Una agenda ambiciosa
Trump asume el cargo con una ambiciosa agenda que abarca una reforma comercial, medidas drásticas contra la inmigración, recortes fiscales y una relajación de la regulación de las criptomonedas.

Los gestores de inversión están ajustando las carteras de todas las clases de activos, en busca de señales que puedan desencadenar movimientos del mercado a corto plazo.

“La incertidumbre sigue siendo la consigna, con todo el mundo atentos como si la amenaza de aranceles se convertirá en realidad o seguirá siendo una estrategia de negociación el primer día”, dijo Sam Stovall, estratega jefe de mercado de CFRA Research. Pero muchos mantienen la esperanza de una respuesta relativamente moderada a los comentarios y acciones iniciales del nuevo presidente.

“El ladrido de Trump podría ser peor que la mordedura de Trump al principio”, dijo Michael Arone, director de inversiones de State Street Global Advisors.

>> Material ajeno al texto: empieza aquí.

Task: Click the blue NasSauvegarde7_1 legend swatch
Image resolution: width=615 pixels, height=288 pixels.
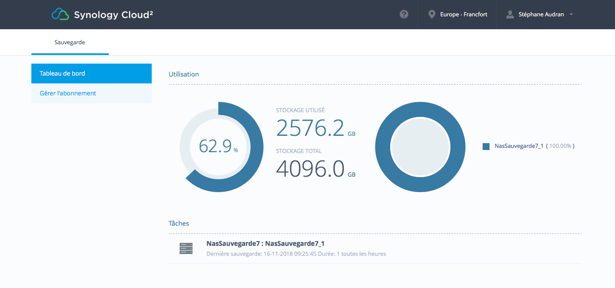Action: point(486,146)
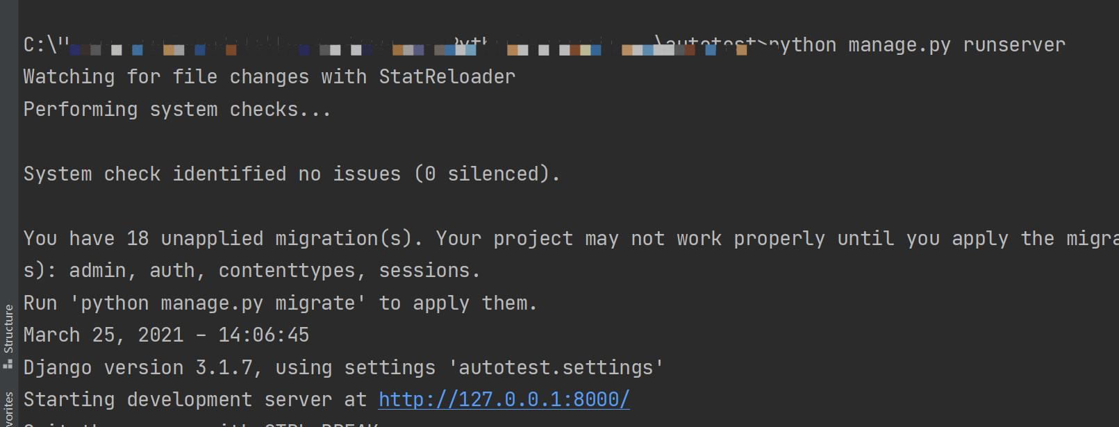Image resolution: width=1119 pixels, height=427 pixels.
Task: Click the 'StatReloader' word in the output
Action: [x=447, y=77]
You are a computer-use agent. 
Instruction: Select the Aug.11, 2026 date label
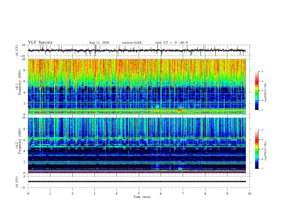99,43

Espera que el calendario y el impacto de los cambios políticos más significativos de Trump se desarrollen a lo largo de un período de tiempo más largo.

Temores inflacionistas
Aún así, existe la posibilidad de que los planes arancelarios de Trump aviven aún más los temores inflacionistas que presionan los precios de los bonos y las acciones, mientras que los esfuerzos por endurecer los controles de inmigración también podrían repercutir en esos mercados. Las medidas para relajar la regulación han elevado las acciones de los bancos y han disparado las criptodivisas.

Al tiempo que informaban de un aumento de los beneficios, los consejeros delegados de Wall Street dijeron a los inversores que el próximo Gobierno estadounidense sería favorable a los negocios y bueno para los bancos.

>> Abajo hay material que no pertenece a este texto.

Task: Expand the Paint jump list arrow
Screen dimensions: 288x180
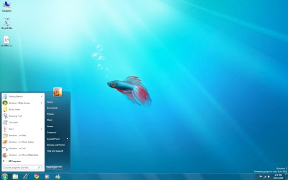Action: click(x=42, y=129)
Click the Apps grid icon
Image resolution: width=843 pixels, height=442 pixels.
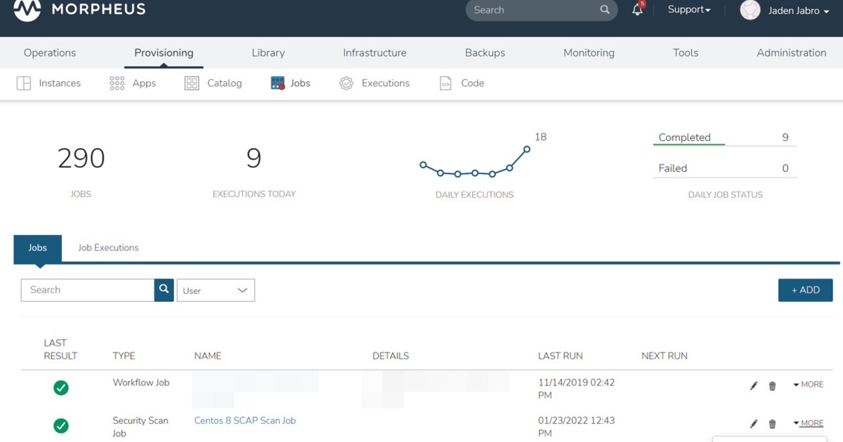pos(116,83)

Trump planea iniciar su presidencia con una oleada de órdenes ejecutivas dirigidas a áreas políticas clave, como la inmigración y la energía.

Hoy, martes, será un día clave, porque ayer, los mercados bursátiles y de renta fija de EEUU estubieron cerrados por el Día de Martin Luther King Jr., por lo que gran parte de la reacción comercial podría no ser evidente hasta la presente jornada.